I would honestly have recommended something different than a mystery [cozy murder] but if that's what she likes then so be it. My second choice [mystery genre] would be one from the famous female author M.M. Kaye who penned Death in the Andamans (an excellent mystery about *two young gals* who encounter murder (not gory) during a summer vacation. Kaye wrote great historical wallpaper.

Non-mystery recommendation: Peyton Place. I put this into my own daughter's hand at age 14 and she loved it so much that (one her own) she went to the library and acquired Peyton PlaceReturn to Peyton Place which she loved even more. It was risque in the 1950s when Grace wrote it but it's *very* mild stuff now. It's a good book to launch a discussion on women breaking out of the home in the 1950s.

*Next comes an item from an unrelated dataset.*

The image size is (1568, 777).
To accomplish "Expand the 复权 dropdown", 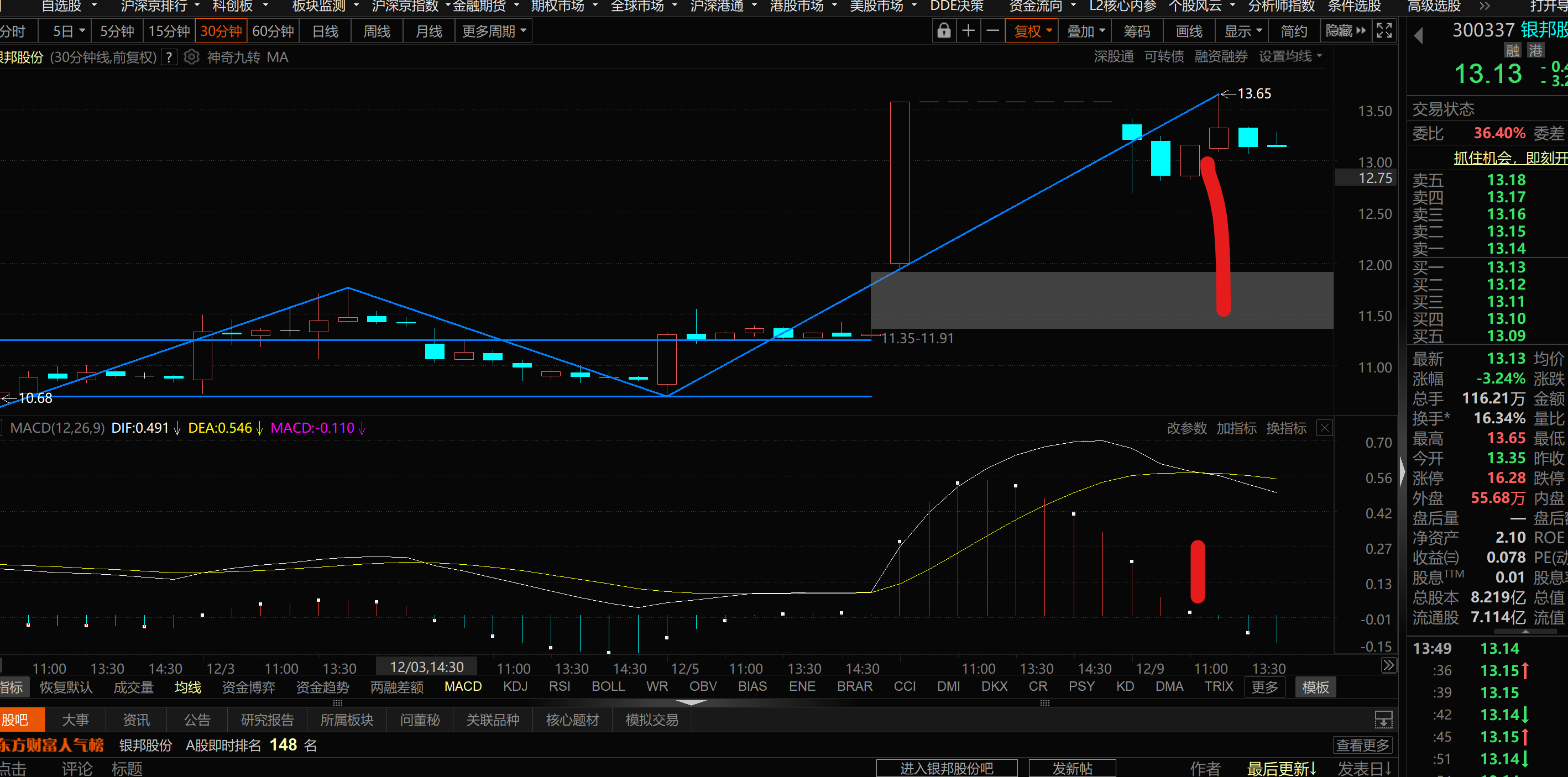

Best regards to your daughter.

pat

In reply to an earlier post on Jul 11, 2010 4:46:30 PM PDT
Mr. Medvedich, I am a social studies teacher and am always asked about books to read for getting ready for the AP US History test and for college. That being said, I would recommend O'Pioneers by Willa Cather, great book for a young lady to read as its about a strong women over coming hardship. I also like to have students read books by the author Sinclair Lewis, Mainstreet comes to mind as it deals with a city woman who marries a doctor from a small town and moves there with him. The clash of city culture vs. rural American culture is part of this story.

I noticed that Brave New World by Aldus Huxley wasn't on anybody's list. This book is amazing and my favorite book of all time. Very telling about the future when one considers when it was written. The issues in the book are still issues being debated today. 1984 by George Orwell is another classic that is a must read.

In terms of something related to mystery, I like the contemporary author Nevada Barr, her mysterys take place in National Parks. The author is a national park ranger who became a writer. Reading her books will hold her attention, will give her a window into a national park and would be easy for her to open that door for a report for down the road. A history of the park, a history of the writer and how she became interested in working in the park system etc. would be a direction she could head. Any of the books I've listed could have various angles that could be written about in an essay and a class report because they all have a relationship to events or lives in the present.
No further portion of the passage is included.